Chaos Walking, la recensione
Nonostante le note positive, Chaos Walking rimane troppo poco chiaro nei suoi intenti (un film femminista? Un film sulla natura umana?) per funzionare realmente
Il mondo in questione è un pianeta colonizzato dagli umani nel futuro. Non si sa per quale motivo, ma una parte della popolazione umana si è abituata a vivere in modo pre-industriale (si tratta di un’ambientazione estremamente western). Il problema, oltre a quello della mera sopravvivenza, è che in questo mondo di soli uomini (le donne sono tutte morte) il pensiero è sempre visibile, concretizzato in una nuvoletta di immagini e di pensieri che tutti possono sentire (il “rumore”).
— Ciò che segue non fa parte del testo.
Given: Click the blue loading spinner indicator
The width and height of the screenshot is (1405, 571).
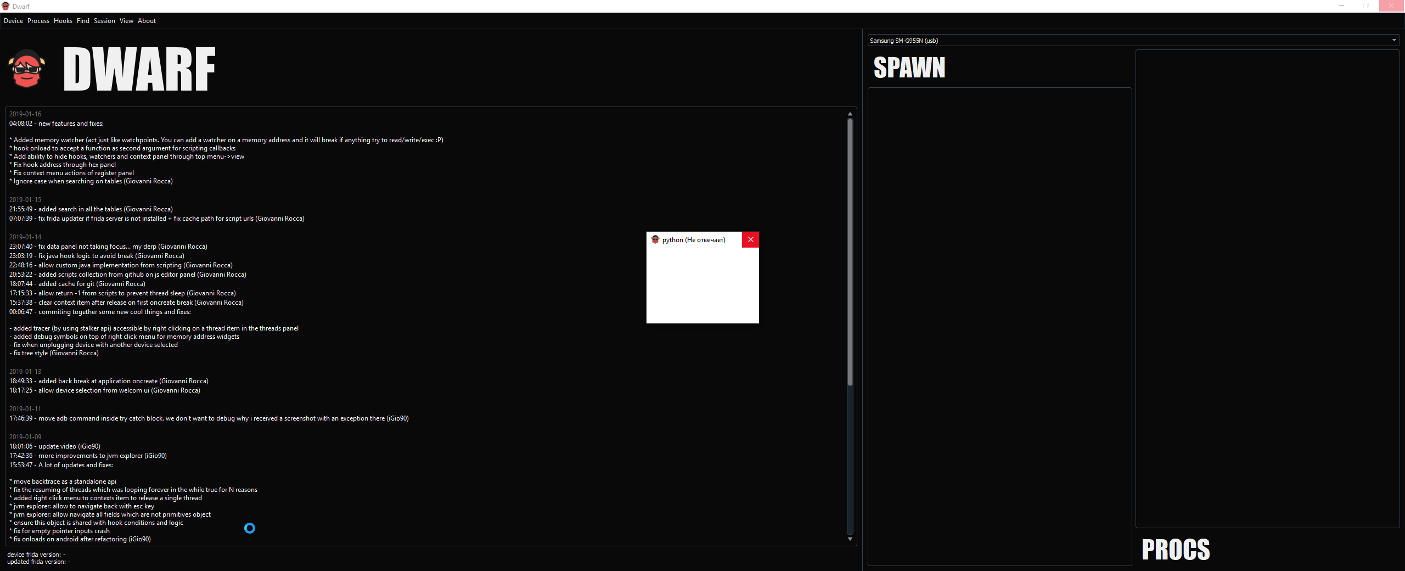Looking at the screenshot, I should (x=250, y=528).
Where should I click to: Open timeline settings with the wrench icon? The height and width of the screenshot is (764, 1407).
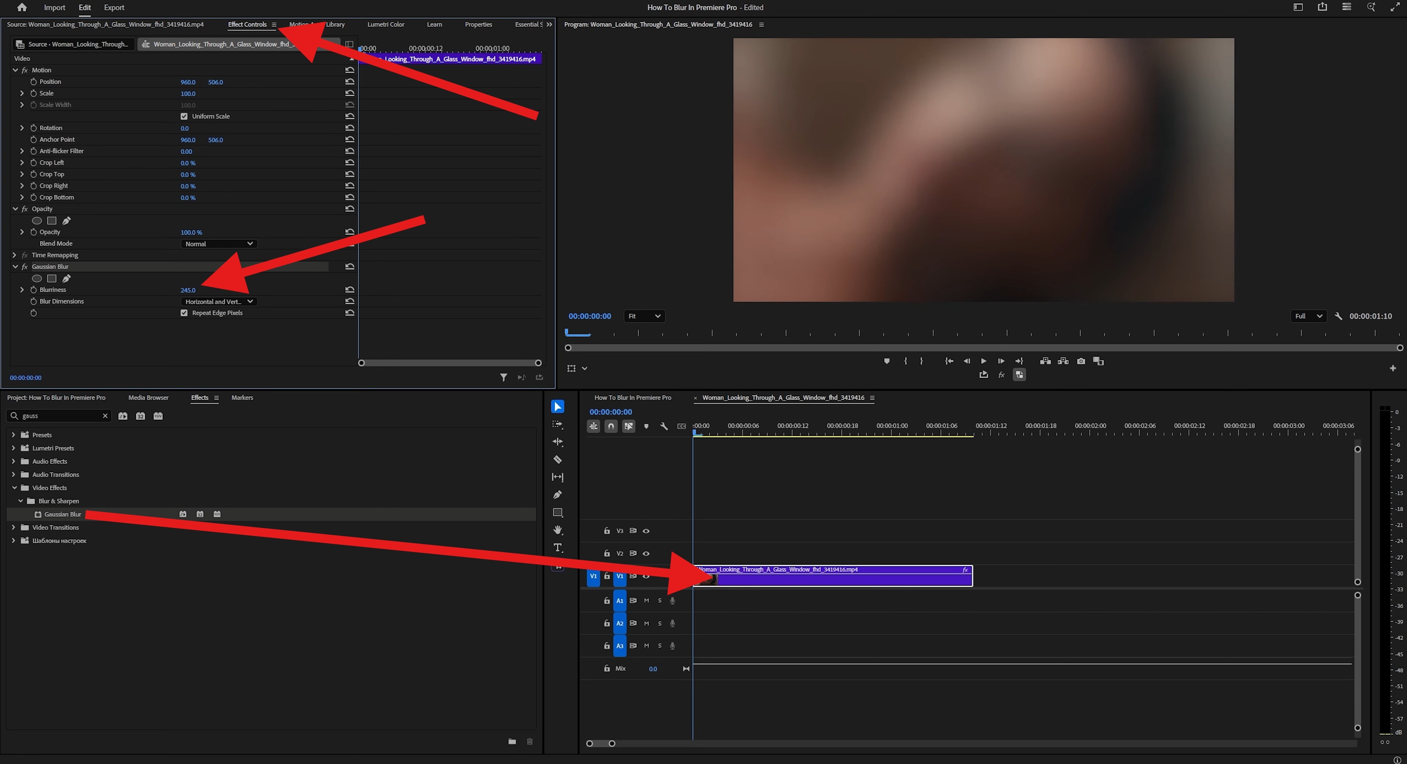664,426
Nel momento in cui Viola (Daisy Ridley) precipita con la sua navicella sul pianeta, il giovane e insicuro Todd (Tom Holland) scappa con lei dall’insediamento con l’obiettivo di comunicare ai nuovi coloni, in arrivo dallo spazio, la sua posizione. Il tutto scappando dal cattivo e misogino sindaco Prentiss (Mads Mikkelsen) e dalle sue non troppo chiare intenzioni.
C’è di positivo lo studio scenografico, che costruisce un mondo tridimensionale e pieno, dettagliato, non si ha mai la sensazione che sia posticcio. Se a fargli prendere vita non ci riesce la storia, Doug Liman lo rende perlomeno visivamente sempre chiaro, percorribile. Il fine non è purtroppo l’esplorazione, nonostante si tratti di un viaggio a piedi. Non c’è una sincera curiosità nel costruire immagini particolari o evocative (e questo, in un film fantascientifico, è ancora più frustrante): tuttavia Liman accompagna lo spettatore senza confonderlo, e il film ha comunque un suo ritmo serrato che scivola via senza intoppi.
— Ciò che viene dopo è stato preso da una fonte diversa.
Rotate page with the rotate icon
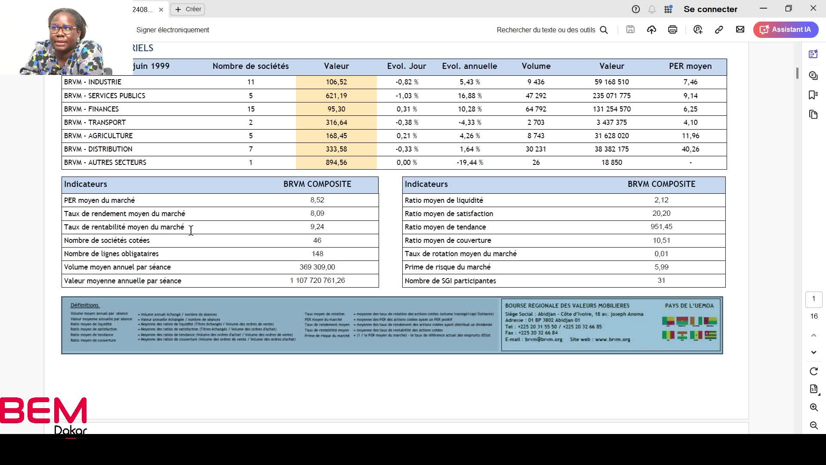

Tom Holland riesce a dare un accento comico, quasi impacciato, al suo personaggio. Si tratta della stessa caratteristica che porta avanti nel suo Spiderman e che solleva non di poco il film, che dei piccoli equivoci comici vive di rendita. Ma, alla fine dei conti e nonostante le note positive, Chaos Walking rimane un film troppo poco chiaro nei suoi intenti (un film femminista? Un film sulla natura umana?) per essere apprezzato.